Micro brewed beer has seen a large increase in popularity over the last decade, with over 100 microbreweries throughout South Africa (as of June 2015). Speaking as one of the pioneers of South African microbrewing, Stephen Gilroy believes that the demand for craft beer is part of a “global quest for authenticity in terms of what people eat and drink; a rebellion against artificial ingredients… Craft beer fits right into it because craft beer speaks of traditional values and for real beer. Craft beer is taking off now because people want bigger, more flavorful beers. They’re tired of drinking the same old generic lager, lager, lager that their fathers and their grandfathers used to drink.”

==Beer==
Gilroy beers are brewed using a combination of three types of malted barley; pale malt for the base, and crystal and black malts for colour and flavour. The beers are naturally carbonated and contain no preservatives or artificial enhancers. Gilroy beers closely resemble English style beers in the fact that they should be consumed at cellar temperature, as opposed to freezing cold.

Lankwarden (2001) featured Gilroy's beers. Gilroy beer is available on tap at the Gilroy pub in Muldersdrift. It is also bottled and packaged for distribution to the local market.

===Lager===
The Gilroy Premium Lager is a European style lager, brewed with imported malted barley and Czech Saaz hops, bottom fermenting lager yeast, and matured for up to 8 weeks.

===Pale Ale===
The Gilroy Favourite is an English style pale ale described by B. J. Lankwarden as a session beer due to its moderate alcohol content.

===Ruby Ale===
The Gilroy Traditional is an Irish style ruby ale with a pleasant nutty taste, brewed with crystal and black malt which give it its distinct colour.

===Dark Ale===
The Gilroy Serious is a dark ale, described by B. J. Lankwarden as “extremely well made and easy to drink, despite the high alcohol.
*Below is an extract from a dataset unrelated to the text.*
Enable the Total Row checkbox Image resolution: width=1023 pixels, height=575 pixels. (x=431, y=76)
A rare handcrafted masterpiece.” The Gilroy Serious was awarded a score of 9 out of 10 in the 2001 Diners Club publication, making it the highest rate beer in the southern hemisphere in that year.

===Ginger Beer===
The Gilroy Genuine ginger beer is brewed using a combination of four varieties of real ginger rhizomes, malted barley, sucrose, and ale yeast.

==Restaurant==
The Gilroy Pub & Restaurant in Muldersdrift, 45 km west of Johannesburg CBD, is a popular destination venue. The restaurant features live music and big screen sports in the beer garden. The “elegantly rustic” pub is in the British pub style, with promotional artwork hanging on the walls featuring vintage nudes. Stephen Gilroy recites original poems to the crowd in the beer garden on weekends, which often include social commentary and tongue-in-cheek criticisms of government.
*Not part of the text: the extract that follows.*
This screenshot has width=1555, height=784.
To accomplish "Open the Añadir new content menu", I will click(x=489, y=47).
Another popular attraction at the restaurant is the “Gilroy Beer Experience”. Here, Stephen Gilroy verbally explains to visitors the brewing process, beer culture, the history of Gilroy's Brewery, and the health benefits of drinking beer. The Africa Features correspondent of Voice of America, Darren Taylor, described Stephen Gilroy as “more of a standup comedian than a brewer.”

The restaurant features live jazz, with Stephen Gilroy playing guitar. Gilroy was a founding member of the 1970s South African hard rock band Suck.

==Awards and accolades==
Gilroy's Brewery has won multiple local and international awards. At the West Rand Tourism Awards, hosted by the West Rand District Municipality, Gilroy's Brewery & Restaurant won the titles of "Best Restaurant" and "Best Tourism Experience" for four consecutive years from the years 2009 to 2012. In 2013, it won a "Sustainable Achievement" award for consistent achievement for 3 or more consecutive years. In 2015 the establishment won silver for Best Restaurant, and won the titles of "Best Tourism Product in the West Rand" and "Best Leisure Experience".

In 2012, Gilroy's Brewery was awarded the title of "Best British-stle Restaurant outside of Great Britain" in the visitor-rated "Best of British Awards", hosted by The Daily Telegraph newspaper.

==In popular culture==
In the 2011 official James Bond novel Carte Blanche, the literary spy ordered a Gilroy Dark Ale (known as the Gilroy Serious) whilst on assignment in Cape Town, South Africa. Gilroy beer is mentioned again in chapter 50.